Identify each line in the records below that contains the word "agent" and copy those lines. Case counts, so match only that exact capitalization.

= Information supplied =
· · · · ·
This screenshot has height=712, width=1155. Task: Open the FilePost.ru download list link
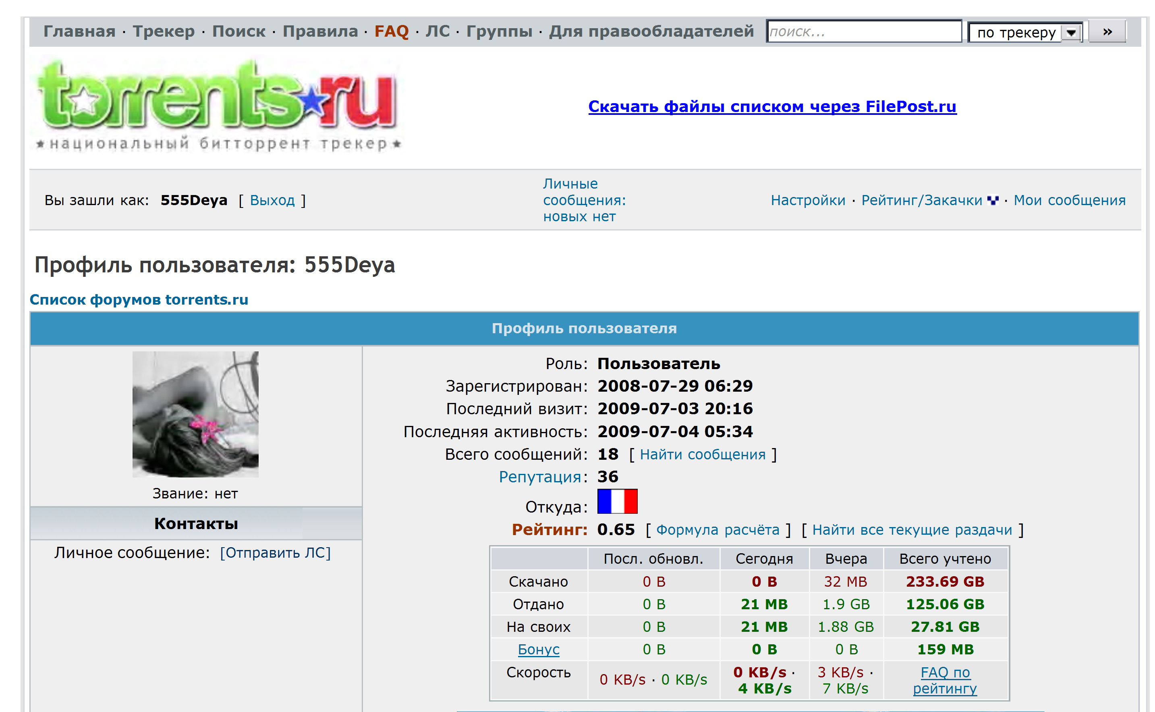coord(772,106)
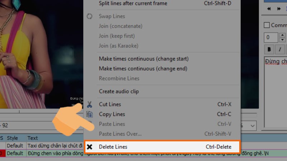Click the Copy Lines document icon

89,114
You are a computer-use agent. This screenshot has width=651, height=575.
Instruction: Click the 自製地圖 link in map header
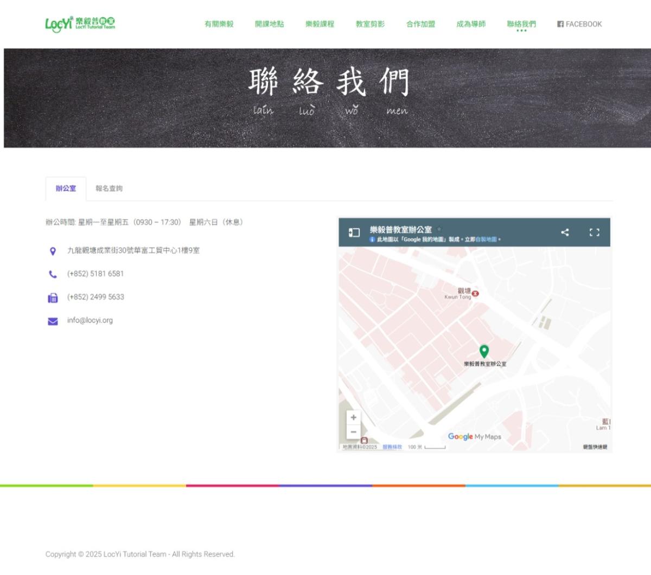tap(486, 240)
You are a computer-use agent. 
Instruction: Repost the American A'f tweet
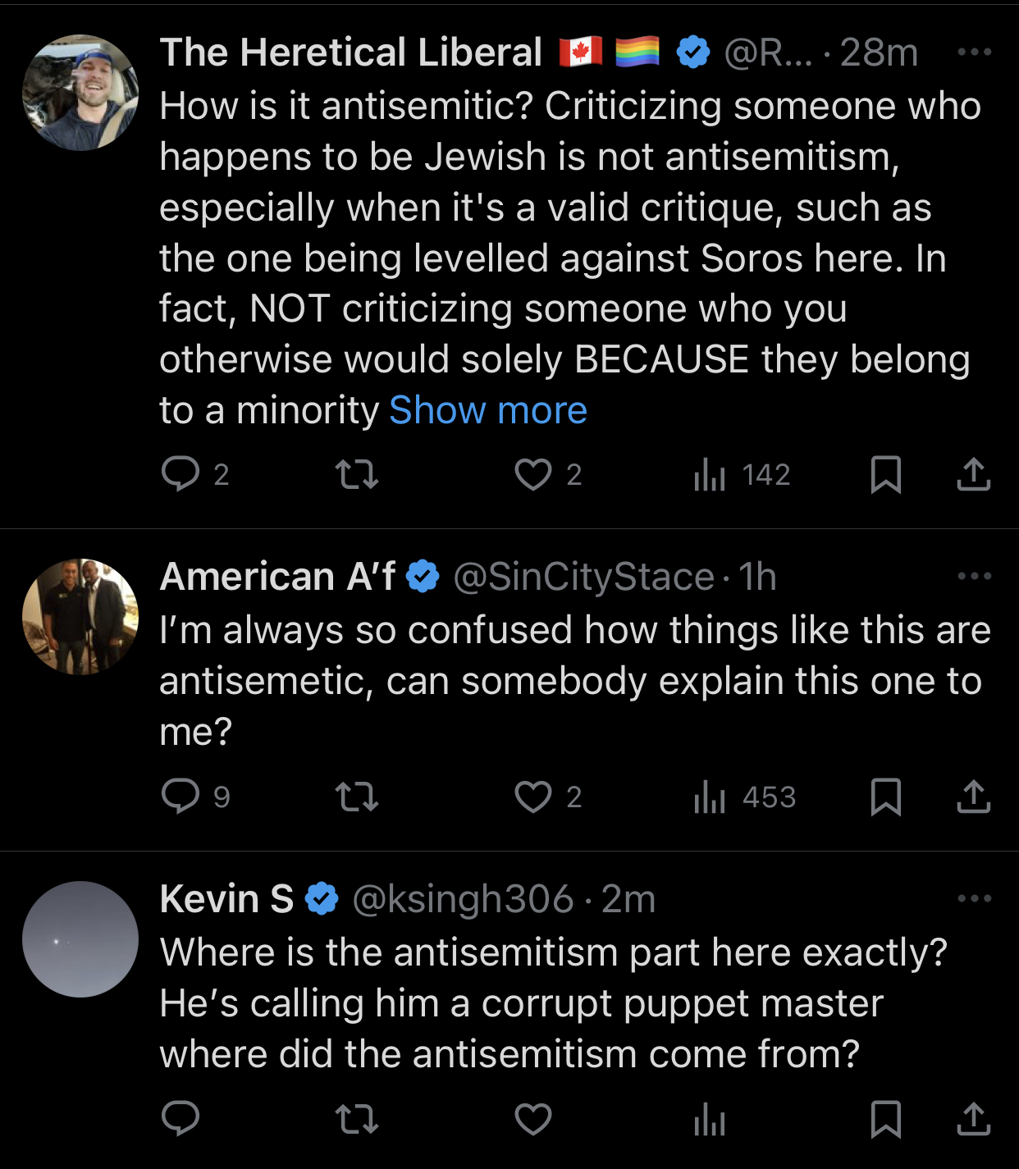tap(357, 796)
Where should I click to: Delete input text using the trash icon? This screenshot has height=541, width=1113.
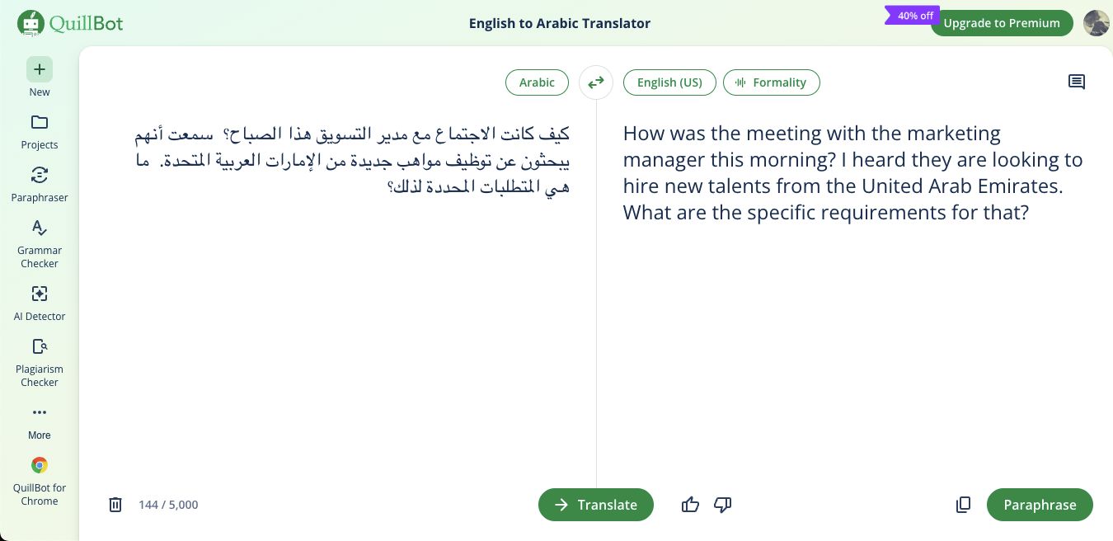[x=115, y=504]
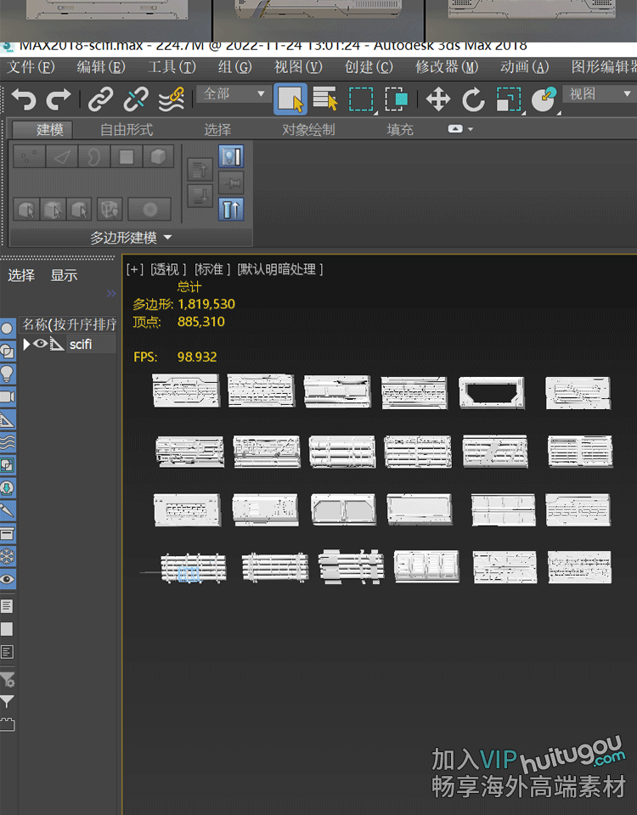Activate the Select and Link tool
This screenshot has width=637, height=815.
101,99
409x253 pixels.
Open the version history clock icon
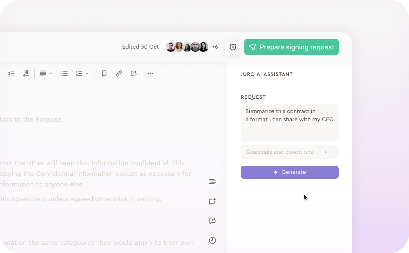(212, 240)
· · · · ·
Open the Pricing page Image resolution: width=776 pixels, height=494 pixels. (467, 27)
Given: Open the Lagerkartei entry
· · · · ·
= Exercise solution =
You are a computer-use agent. This screenshot has width=651, height=575.
You are a computer-use agent. 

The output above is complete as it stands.